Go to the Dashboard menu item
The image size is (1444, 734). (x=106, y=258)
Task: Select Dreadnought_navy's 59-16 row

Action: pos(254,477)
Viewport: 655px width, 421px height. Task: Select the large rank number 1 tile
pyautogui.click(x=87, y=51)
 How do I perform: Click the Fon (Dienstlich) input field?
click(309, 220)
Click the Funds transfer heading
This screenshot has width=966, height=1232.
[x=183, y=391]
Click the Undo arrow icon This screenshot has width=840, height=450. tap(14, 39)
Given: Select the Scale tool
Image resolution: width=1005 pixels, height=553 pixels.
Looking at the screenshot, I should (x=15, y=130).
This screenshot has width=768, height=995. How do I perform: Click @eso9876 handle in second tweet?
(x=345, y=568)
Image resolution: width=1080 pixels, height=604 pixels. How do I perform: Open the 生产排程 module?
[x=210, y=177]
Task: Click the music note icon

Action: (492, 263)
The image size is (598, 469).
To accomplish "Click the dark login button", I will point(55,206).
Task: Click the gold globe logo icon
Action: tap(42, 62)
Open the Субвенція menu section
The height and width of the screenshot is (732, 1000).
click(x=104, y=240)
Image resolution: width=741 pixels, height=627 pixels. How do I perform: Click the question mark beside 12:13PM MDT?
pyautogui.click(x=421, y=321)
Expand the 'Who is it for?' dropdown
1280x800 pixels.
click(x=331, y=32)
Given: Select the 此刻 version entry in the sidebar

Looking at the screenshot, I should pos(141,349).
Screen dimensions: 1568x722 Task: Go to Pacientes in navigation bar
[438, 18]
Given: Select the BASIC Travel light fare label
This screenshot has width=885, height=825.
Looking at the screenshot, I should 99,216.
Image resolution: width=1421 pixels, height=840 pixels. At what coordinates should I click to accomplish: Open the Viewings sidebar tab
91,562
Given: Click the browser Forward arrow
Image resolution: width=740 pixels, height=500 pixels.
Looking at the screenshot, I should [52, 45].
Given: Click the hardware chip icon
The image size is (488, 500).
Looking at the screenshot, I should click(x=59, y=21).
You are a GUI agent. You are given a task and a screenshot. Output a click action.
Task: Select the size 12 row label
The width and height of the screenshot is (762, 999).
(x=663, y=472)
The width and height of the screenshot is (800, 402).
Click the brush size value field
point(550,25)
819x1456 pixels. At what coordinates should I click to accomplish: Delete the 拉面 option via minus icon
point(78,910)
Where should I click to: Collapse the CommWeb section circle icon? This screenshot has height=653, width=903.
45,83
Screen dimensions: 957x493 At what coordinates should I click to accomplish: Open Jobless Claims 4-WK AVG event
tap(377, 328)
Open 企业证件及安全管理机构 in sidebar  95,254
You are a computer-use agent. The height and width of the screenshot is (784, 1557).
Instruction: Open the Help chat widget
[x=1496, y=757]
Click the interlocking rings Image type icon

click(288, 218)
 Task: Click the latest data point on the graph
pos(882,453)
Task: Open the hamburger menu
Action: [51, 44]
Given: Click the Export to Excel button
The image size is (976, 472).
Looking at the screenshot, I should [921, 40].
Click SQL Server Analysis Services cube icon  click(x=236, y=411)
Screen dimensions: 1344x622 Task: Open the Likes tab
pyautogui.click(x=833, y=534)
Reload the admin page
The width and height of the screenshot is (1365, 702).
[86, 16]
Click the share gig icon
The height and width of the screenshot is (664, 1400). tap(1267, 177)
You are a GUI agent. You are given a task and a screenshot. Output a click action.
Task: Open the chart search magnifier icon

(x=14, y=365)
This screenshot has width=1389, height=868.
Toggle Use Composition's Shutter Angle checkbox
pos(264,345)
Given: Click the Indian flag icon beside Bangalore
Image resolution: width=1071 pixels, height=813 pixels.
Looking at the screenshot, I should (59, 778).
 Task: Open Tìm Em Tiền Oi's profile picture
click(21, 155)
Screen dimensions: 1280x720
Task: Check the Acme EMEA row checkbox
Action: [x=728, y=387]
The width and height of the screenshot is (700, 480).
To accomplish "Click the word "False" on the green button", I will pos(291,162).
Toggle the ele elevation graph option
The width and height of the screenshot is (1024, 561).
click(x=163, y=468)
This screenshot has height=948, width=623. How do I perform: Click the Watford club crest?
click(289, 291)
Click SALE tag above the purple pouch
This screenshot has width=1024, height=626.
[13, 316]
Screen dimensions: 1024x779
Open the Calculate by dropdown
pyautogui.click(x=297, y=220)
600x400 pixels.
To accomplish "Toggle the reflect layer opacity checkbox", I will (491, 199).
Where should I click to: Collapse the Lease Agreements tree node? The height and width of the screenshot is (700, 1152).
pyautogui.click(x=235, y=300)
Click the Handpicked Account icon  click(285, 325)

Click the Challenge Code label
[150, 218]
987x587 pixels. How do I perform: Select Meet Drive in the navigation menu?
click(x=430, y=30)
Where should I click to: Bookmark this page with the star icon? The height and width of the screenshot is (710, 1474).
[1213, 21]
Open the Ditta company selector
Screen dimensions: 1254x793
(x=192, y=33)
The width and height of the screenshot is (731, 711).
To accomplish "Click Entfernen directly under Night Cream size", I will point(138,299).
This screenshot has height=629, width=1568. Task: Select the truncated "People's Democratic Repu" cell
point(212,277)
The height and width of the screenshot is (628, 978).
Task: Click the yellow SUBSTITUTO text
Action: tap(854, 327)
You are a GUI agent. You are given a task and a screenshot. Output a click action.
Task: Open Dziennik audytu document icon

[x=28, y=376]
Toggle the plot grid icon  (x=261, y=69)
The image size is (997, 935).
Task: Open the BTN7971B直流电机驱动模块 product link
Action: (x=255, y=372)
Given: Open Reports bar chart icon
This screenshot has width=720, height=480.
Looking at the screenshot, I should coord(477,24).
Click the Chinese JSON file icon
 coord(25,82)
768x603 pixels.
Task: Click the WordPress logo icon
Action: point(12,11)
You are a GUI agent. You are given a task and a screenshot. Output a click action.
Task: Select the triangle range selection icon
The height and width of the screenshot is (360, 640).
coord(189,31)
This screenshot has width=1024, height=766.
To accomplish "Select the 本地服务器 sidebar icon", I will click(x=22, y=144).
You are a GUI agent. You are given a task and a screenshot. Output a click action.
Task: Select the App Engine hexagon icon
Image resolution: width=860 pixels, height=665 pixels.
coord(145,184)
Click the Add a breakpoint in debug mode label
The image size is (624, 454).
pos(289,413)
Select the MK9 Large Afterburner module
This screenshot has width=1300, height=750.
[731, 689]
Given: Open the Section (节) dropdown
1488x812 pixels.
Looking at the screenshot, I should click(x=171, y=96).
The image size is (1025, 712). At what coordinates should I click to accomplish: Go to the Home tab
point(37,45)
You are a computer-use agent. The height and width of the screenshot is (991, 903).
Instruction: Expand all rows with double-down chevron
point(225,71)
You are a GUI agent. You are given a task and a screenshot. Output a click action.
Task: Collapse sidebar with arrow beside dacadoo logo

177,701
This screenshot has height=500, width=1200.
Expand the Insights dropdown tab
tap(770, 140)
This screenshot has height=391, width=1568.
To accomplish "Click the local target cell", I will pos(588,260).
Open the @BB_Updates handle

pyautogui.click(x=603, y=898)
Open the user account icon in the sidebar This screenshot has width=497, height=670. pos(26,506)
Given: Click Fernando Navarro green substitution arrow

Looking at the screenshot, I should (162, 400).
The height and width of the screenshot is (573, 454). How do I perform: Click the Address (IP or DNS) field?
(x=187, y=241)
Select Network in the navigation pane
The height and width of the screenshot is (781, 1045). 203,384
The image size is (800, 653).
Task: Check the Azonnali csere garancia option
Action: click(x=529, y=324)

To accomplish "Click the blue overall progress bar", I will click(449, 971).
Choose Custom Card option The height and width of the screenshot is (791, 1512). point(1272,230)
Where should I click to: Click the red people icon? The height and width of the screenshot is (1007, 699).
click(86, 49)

*Task brief*.
Go through the data and return each line where the word "computer" appears.

*Reply*.
You are a computer-use agent. The height and width of the screenshot is (784, 1557).
You are a computer-use agent. The height and width of the screenshot is (991, 903).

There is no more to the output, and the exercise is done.